### PROMPT 1
Rework the passage on the Benson–Walkley dispute from the words "Rather than registering" through "of this decree.)", using "ordinance" in place of "decree".
### PROMPT 2
Carry on the passage on the Benson–Walkley dispute over the Jonson masques from its last sentence.

### SELECTED TEXT
— start —

Accepting the existence of Q/2 does not, unfortunately, bring us any closer to Q’s source text, fair or otherwise. Poems replicates all of the most problematic errors found in Q. But it does return us to a world where manuscript and print were in a state of constant flux. It also suggests that Q had disappeared real fast, whether through interference, carelessness, or just a general distaste for its style and content (though one might expect some contemporary reference if this final scenario applied). Therefore, when Benson claimed it lacked “due accomodatio[n] of proportionable glory, with the rest of his everliving Workes,” it was probably said with a straight face, and with a keen awareness of the difficulties he had experienced obtaining any text.
However, in the immediate aftermath of its publication, Poems was the least of Benson’s problems. Having obtained miscellaneous “Jonson papers” (in tandem with the unfortunately named Andrew Crooke), presumably from the hapless Brome, both Benson and Crooke found themselves accused by another stationer-publisher, Thomas Walkley, of “having obtayned by some casuall or other indirect meanes false and imperfect Copies of the said workes.” (In fact, Benson’s edition of the Masque of the Gypsies is markedly superior to Walkley’s, which Jonson editors C. H. Herford and Percy Simpson branded as “execrable.”)
Walkley’s financial concerns lay not with Shakespeare’s poems, but with Jonson’s masques, fifteen of which he had obtained from Jonson’s “executor,” Sir Kenelm Digby, who, according to Walkley, “in pursuance of the said truste reposed in him delivered [them to Walkley] to have them published and printed according to the intenc[i]on of the said Benjamin Jonson.” Actually, Digby sold the papers to Walkley for the relatively high sum of £40—a sum that would have far exceeded whatever Benson and Crooke paid Brome for their own set of papers.
Rather than registering the masques with the Stationers’ Company, Walkley simply set about printing his edition, oblivious to the fact that Benson and Crooke had already registered five of these masques (in February-March 1640). When they discovered Walkley’s intentions, Benson and Crooke referred the matter to the Stationers’ Company, and proceedings were obtained against Walkley. This led to the forfeiture of his own stock, along with “goodes and wares . . . of the value of three hundred pounds,” a considerable sum of money back then. (A new decree, passed in July 1637, required “every printer . . . to enter into a bond [of] £300 to print no books but such as are lawfully allowed to him.” Walkley was deemed in breach of this decree.)

— end —

### SOURCE EXCERPT
— start —

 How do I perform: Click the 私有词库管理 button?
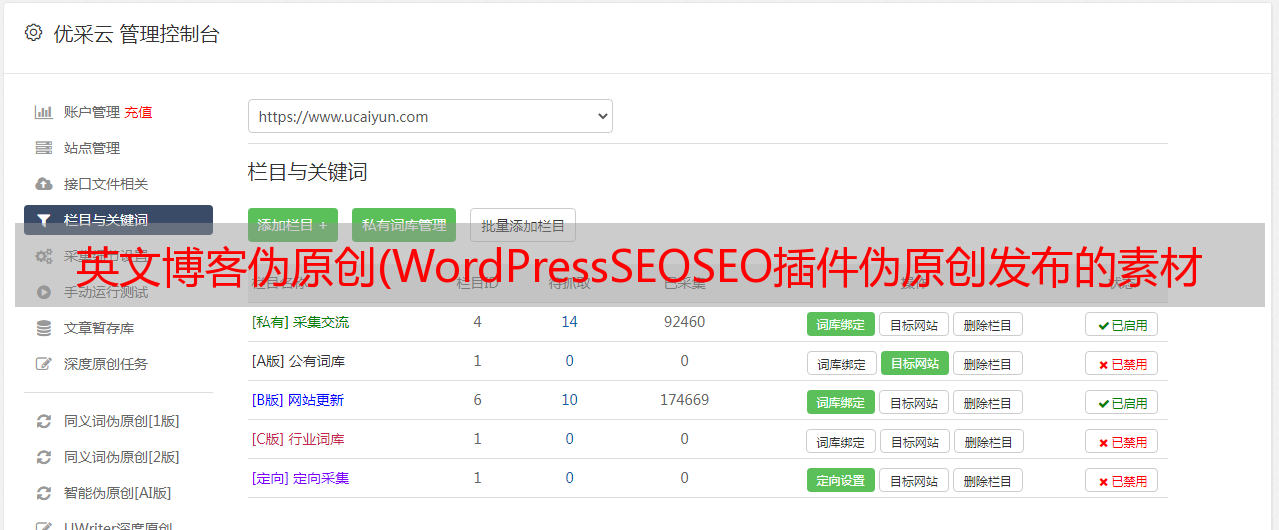(x=403, y=225)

— end —

### EXERCISE ANSWER 1
Rather than registering the masques with the Stationers’ Company, Walkley simply set about printing his edition, oblivious to the fact that Benson and Crooke had already registered five of these masques (in February-March 1640). When they discovered Walkley’s intentions, Benson and Crooke referred the matter to the Stationers’ Company, and proceedings were obtained against Walkley. This led to the forfeiture of his own stock, along with “goodes and wares . . . of the value of three hundred pounds,” a considerable sum of money back then. (A new ordinance, passed in July 1637, required “every printer . . . to enter into a bond [of] £300 to print no books but such as are lawfully allowed to him.” Walkley was deemed in breach of this ordinance.)

### EXERCISE ANSWER 2
So much is documented. And as Greg makes clear, Walkley was the one who “formally infringed the rights of Benson and Crooke, rights based upon regular entries in the Stationers’ Register.” Nevertheless, by directly appealing to one of the secretaries of state, Walkley was able to get the forfeiture overturned and a warrant issued “prohibiting the sayd Benson and Crooke from further printing or publishing the same workes or any of them.” By now Benson and Crooke were caught up in a far larger spat. Walkley, who had a history of failing to register his publications, as well as out-and-out piracy, “was using the royal authority to defeat the Stationers’ right to grant copyright. . . . This was no bit of private chicanery, but the might of the City guilds against the royal authority on the eve of the Civil War” [JWB].
Not surprisingly, despite an appeal to the Chancery court, Walkley, like his fellow Royalists, was fighting a losing battle. As late as 1648 he was still trying to get a license to publish the “peece[s] of Poetry of Mr Ben Johnsons which cost him £40.” The following year, he had greater concerns. A warrant for his arrest was issued “for dispersing scandalous declarations sent from the King’s son in Jersey.”
Benson, who probably had very little interest in reprinting Jonson’s Masque of the Gypsies, comes across as the injured party throughout. Having acquired the masque in good faith, he registered it properly and had even gone to the trouble of resetting his edition to make his text as complete as possible. And yet, damned as just another booklegger by Malone and the many other editors of Shakespeare’s sonnets who came along in the scholar’s wake, he was summarily judged the guilty party in the Benson-Crooke-Walkley dispute by twentieth-century Jonsonian scholars C. H. Herford and Percy and Evelyn Simpson.
In their authoritative eleven-volume set of Jonson’s collected works (1925-52), Herford accused Benson of obtaining “certainly by dishonest means [my italics], a copy of the fully revised and enlarged text” of the gypsy masque. But Herford had no grounds for making such a claim. In fact, like Walkley, he had no idea what means—legal or illegal—the publisher had used (he certainly should have realized that Walkley emotively claiming Benson had “obtayned [them] by some casuall or other indirect meanes” demonstrated ignorance of the actual circumstance).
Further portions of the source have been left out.